» Excerpt to read
--- START ---

Sustainability rankings watch: 2017

Jan 20, 2017 | Blogs

A new set of specialist sustainability rankings are due to arrive on the scene in 2017. It’s time to start preparing for them…

As Corporate Citizenship’s research shows, the wide array of rankings, ratings and indices that companies are confronted with can often seem overwhelming.

It’s not just investor-focused ratings, like the Dow Jones Sustainability Index, FTSE4Good and CDP. A growing number of NGOs and other organisations are bringing out their own rankings. Inspired by trailblazing efforts like the Access to Medicine Index and Greenpeace Cool IT Leaderboard, some more recent arrivals include the Oxfam Behind the Brands Scorecard, Access to Nutrition and Access to Seeds Indices and the US Dodd-Frank Conflict Minerals Benchmark.

Why are such rankings on the rise? In short, because campaign groups have found that the carrot can be just as effective as the stick. There are only so many ways you can tell a company they’re doing something wrong. Tell them their competitors are doing it better, and you might start seeing some changes.

--- END ---

» Excerpted data
--- START ---

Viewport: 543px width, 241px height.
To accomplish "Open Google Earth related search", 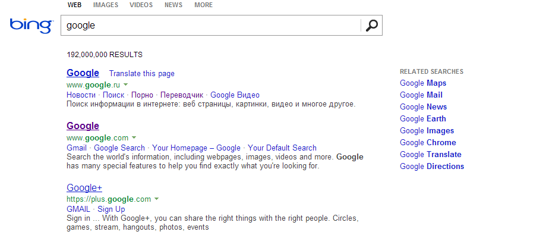I will coord(423,119).
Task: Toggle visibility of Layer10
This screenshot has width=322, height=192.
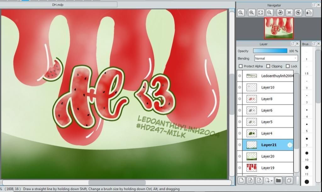Action: point(240,87)
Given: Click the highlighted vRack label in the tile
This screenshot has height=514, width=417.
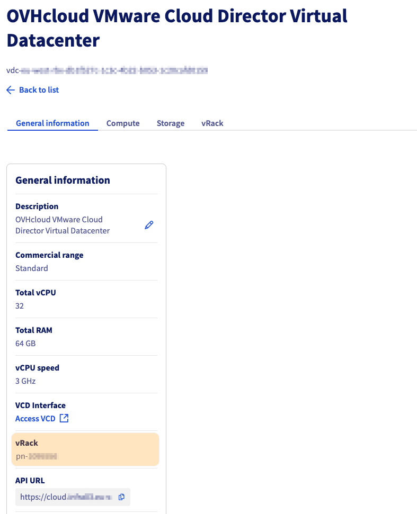Looking at the screenshot, I should coord(27,443).
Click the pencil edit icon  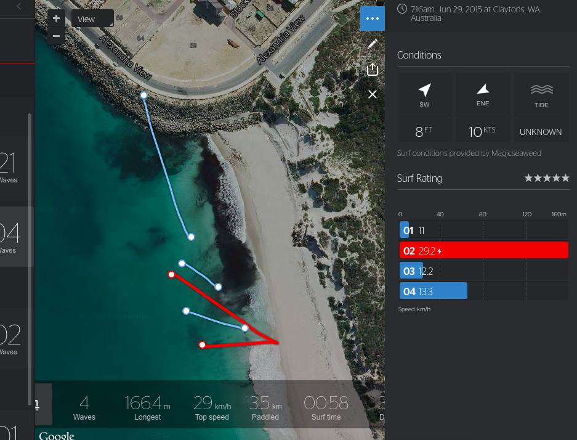click(x=372, y=44)
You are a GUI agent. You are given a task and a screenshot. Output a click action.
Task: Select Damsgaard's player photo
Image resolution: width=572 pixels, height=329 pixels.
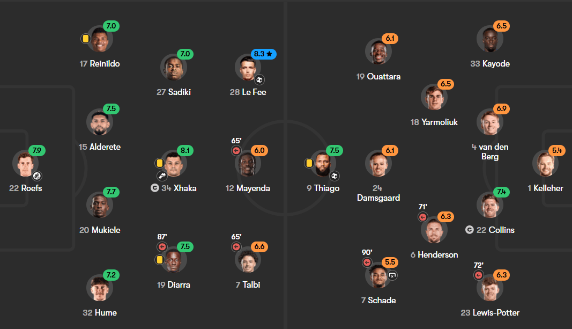point(378,163)
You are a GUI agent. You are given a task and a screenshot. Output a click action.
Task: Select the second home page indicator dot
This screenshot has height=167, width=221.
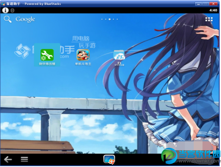106,19
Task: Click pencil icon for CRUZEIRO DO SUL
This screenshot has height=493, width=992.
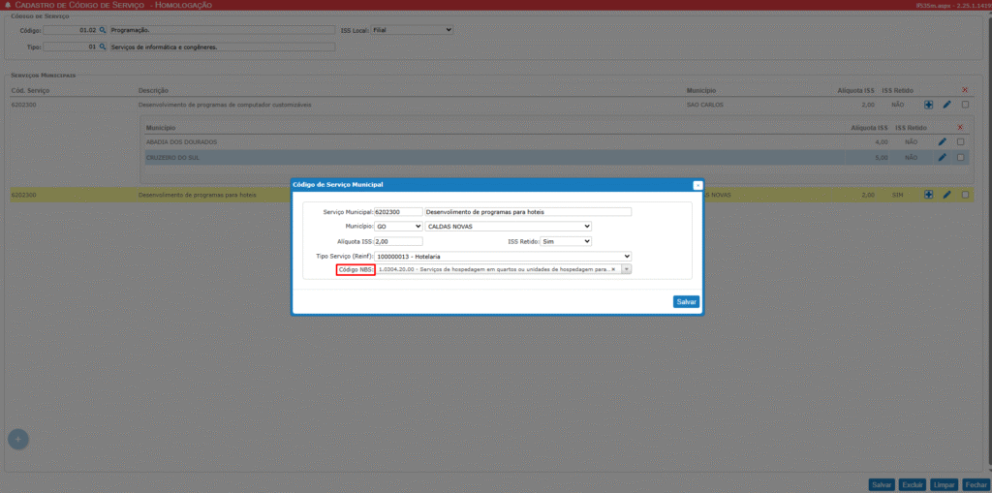Action: 943,156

--- END ---

» Activity list
(a) From the sustainability rankings post, extract the passage starting at "As Corporate Citizenship’s" and ending at "Conflict Minerals Benchmark.".
(b) Extend the sustainability rankings post, picking up after its last sentence.

» List of answers
(a)
As Corporate Citizenship’s research shows, the wide array of rankings, ratings and indices that companies are confronted with can often seem overwhelming.

It’s not just investor-focused ratings, like the Dow Jones Sustainability Index, FTSE4Good and CDP. A growing number of NGOs and other organisations are bringing out their own rankings. Inspired by trailblazing efforts like the Access to Medicine Index and Greenpeace Cool IT Leaderboard, some more recent arrivals include the Oxfam Behind the Brands Scorecard, Access to Nutrition and Access to Seeds Indices and the US Dodd-Frank Conflict Minerals Benchmark.

(b)
Here are just a few of the new initiatives currently on the horizon:

  • Access to Vaccines Index: Due to arrive in Q1 2017, and assembled by the same group behind the Access to Medicines Index, the ATVI shows the increasingly niche nature of some corporate rankings. The specific subject-matter and small number of companies involved (9 have been asked to submit data to the survey) mean that companies at the lower end will be under considerable pressure to improve disclosure and performance.
  • Corporate Human Rights Benchmark: Building on the release of the UN Guiding Principles Reporting Framework in 2015, the new benchmark will assess what companies say publicly about their human rights policies, due diligence and grievance mechanisms. Launching in March 2017 and covering a pilot group of 106 multinational extractives, agricultural and apparel companies, expect the benchmark to cover more companies and industries in future.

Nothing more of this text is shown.